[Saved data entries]

(begin)

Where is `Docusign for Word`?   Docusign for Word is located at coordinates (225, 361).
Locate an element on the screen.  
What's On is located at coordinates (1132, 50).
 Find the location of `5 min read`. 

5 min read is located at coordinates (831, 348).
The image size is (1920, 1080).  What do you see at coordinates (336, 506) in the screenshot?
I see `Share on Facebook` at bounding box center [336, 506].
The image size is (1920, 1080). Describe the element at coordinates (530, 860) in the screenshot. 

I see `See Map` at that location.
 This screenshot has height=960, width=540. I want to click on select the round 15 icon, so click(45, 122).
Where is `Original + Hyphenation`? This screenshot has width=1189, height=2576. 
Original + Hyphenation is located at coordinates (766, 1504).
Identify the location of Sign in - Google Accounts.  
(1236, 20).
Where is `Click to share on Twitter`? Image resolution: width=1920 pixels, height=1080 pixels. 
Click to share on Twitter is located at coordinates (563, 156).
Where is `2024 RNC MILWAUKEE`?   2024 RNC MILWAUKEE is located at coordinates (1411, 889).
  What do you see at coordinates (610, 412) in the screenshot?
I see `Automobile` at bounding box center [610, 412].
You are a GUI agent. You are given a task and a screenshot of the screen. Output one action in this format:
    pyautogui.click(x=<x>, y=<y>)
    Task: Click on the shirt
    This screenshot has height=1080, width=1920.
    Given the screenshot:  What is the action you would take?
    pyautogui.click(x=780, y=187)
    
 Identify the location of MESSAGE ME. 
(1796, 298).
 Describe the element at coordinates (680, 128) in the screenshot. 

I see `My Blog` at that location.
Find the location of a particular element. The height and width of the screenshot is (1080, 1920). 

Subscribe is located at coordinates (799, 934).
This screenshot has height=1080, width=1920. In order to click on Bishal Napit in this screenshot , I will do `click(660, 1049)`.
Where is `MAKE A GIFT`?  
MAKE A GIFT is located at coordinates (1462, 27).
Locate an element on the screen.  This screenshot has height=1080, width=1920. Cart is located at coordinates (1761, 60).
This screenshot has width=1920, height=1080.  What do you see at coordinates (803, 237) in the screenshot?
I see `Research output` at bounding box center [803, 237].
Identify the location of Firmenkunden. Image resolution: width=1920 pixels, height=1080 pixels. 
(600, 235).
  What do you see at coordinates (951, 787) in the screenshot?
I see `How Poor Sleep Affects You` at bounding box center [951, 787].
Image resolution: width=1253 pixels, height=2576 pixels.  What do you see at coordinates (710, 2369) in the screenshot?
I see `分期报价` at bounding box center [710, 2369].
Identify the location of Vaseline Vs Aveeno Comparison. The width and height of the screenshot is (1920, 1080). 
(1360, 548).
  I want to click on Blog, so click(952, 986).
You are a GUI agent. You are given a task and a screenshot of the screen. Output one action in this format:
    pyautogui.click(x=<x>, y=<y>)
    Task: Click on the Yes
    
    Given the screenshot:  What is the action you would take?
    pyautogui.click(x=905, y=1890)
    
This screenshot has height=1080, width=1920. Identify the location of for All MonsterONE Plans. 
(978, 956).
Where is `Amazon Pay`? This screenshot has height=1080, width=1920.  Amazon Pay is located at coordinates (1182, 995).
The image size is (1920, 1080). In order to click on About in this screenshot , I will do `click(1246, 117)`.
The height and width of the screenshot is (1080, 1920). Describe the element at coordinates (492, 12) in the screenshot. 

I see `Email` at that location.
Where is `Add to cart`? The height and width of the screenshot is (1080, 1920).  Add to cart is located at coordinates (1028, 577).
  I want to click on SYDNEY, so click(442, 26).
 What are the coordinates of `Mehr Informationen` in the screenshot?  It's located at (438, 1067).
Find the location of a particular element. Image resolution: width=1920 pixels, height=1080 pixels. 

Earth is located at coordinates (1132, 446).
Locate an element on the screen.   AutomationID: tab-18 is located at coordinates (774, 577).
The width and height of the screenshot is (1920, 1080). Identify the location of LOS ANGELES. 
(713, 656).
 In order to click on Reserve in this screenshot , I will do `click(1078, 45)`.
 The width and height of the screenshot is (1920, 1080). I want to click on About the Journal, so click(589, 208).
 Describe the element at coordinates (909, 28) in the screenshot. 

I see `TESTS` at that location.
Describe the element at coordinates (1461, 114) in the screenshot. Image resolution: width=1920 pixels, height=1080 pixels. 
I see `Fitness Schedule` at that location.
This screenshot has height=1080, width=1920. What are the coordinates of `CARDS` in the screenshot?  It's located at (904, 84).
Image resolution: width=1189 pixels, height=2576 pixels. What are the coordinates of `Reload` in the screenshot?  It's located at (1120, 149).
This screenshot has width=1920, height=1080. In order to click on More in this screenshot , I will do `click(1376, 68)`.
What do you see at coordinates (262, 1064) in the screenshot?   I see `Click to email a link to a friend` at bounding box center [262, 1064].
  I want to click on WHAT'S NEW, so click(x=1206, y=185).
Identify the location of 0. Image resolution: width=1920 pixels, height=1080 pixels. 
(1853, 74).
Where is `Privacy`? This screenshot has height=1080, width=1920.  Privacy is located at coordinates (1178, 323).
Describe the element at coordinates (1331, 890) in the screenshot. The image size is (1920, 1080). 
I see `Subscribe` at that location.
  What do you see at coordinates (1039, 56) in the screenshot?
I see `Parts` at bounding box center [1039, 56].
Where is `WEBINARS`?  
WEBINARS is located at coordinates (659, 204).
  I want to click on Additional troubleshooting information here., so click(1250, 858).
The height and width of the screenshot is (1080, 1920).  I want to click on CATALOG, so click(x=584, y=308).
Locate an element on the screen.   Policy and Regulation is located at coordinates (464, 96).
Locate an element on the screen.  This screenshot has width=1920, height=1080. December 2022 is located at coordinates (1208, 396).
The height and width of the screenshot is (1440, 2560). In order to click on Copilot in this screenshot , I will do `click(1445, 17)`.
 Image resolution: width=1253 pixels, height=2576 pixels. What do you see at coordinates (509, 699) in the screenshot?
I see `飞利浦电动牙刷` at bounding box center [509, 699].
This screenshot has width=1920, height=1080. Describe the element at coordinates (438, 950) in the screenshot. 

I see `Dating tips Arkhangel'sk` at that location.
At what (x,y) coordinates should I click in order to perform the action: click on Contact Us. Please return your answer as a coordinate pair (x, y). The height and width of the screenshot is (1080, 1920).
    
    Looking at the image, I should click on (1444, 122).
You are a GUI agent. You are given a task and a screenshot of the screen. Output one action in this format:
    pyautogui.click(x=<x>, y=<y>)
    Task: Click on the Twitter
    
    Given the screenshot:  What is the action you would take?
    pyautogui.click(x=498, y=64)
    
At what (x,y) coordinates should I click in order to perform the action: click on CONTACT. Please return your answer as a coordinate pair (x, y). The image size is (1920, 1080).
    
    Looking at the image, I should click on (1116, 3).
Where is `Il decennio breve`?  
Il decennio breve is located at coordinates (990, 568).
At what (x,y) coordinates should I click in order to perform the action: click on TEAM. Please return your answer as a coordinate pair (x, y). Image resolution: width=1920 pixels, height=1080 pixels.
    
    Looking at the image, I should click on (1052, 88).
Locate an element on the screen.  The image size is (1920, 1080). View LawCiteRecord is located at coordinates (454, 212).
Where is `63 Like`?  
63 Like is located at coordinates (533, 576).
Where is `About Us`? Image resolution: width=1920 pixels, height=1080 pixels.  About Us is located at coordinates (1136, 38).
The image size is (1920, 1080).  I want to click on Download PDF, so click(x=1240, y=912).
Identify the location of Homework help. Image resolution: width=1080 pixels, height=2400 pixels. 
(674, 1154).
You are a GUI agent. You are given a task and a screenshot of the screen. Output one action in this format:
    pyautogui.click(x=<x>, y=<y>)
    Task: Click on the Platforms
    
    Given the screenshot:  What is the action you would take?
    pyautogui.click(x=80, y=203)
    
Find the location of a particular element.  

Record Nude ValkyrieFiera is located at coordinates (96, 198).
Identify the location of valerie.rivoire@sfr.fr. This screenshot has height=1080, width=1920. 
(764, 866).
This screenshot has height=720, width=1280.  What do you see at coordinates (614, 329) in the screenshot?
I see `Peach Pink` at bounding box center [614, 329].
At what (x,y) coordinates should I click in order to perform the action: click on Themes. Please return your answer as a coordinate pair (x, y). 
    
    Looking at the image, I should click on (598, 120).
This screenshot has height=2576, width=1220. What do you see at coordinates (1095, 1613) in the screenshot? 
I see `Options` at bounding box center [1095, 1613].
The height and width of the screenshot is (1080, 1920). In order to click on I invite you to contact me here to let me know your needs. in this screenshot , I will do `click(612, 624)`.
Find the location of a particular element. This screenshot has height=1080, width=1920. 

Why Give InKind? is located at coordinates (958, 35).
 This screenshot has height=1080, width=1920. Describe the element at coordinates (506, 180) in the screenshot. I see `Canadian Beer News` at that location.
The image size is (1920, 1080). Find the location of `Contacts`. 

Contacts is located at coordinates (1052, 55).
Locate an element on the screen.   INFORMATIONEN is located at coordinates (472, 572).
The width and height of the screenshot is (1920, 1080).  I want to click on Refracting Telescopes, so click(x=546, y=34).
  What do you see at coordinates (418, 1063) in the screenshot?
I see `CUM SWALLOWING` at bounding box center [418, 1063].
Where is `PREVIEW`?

(end)

Short task: Write out everything from the line containing "y). The image size is (1920, 1080)." down to the line containing "63 Like is located at coordinates (533, 576).", changing "Where is" to "Where can I find" and keeping all else the same.

Full output:
At what (x,y) coordinates should I click in order to perform the action: click on CONTACT. Please return your answer as a coordinate pair (x, y). The image size is (1920, 1080).
    
    Looking at the image, I should click on (1116, 3).
Where can I find `Il decennio breve`?  
Il decennio breve is located at coordinates (990, 568).
At what (x,y) coordinates should I click in order to perform the action: click on TEAM. Please return your answer as a coordinate pair (x, y). Image resolution: width=1920 pixels, height=1080 pixels.
    
    Looking at the image, I should click on (1052, 88).
Locate an element on the screen.  The image size is (1920, 1080). View LawCiteRecord is located at coordinates (454, 212).
Where can I find `63 Like`?  
63 Like is located at coordinates (533, 576).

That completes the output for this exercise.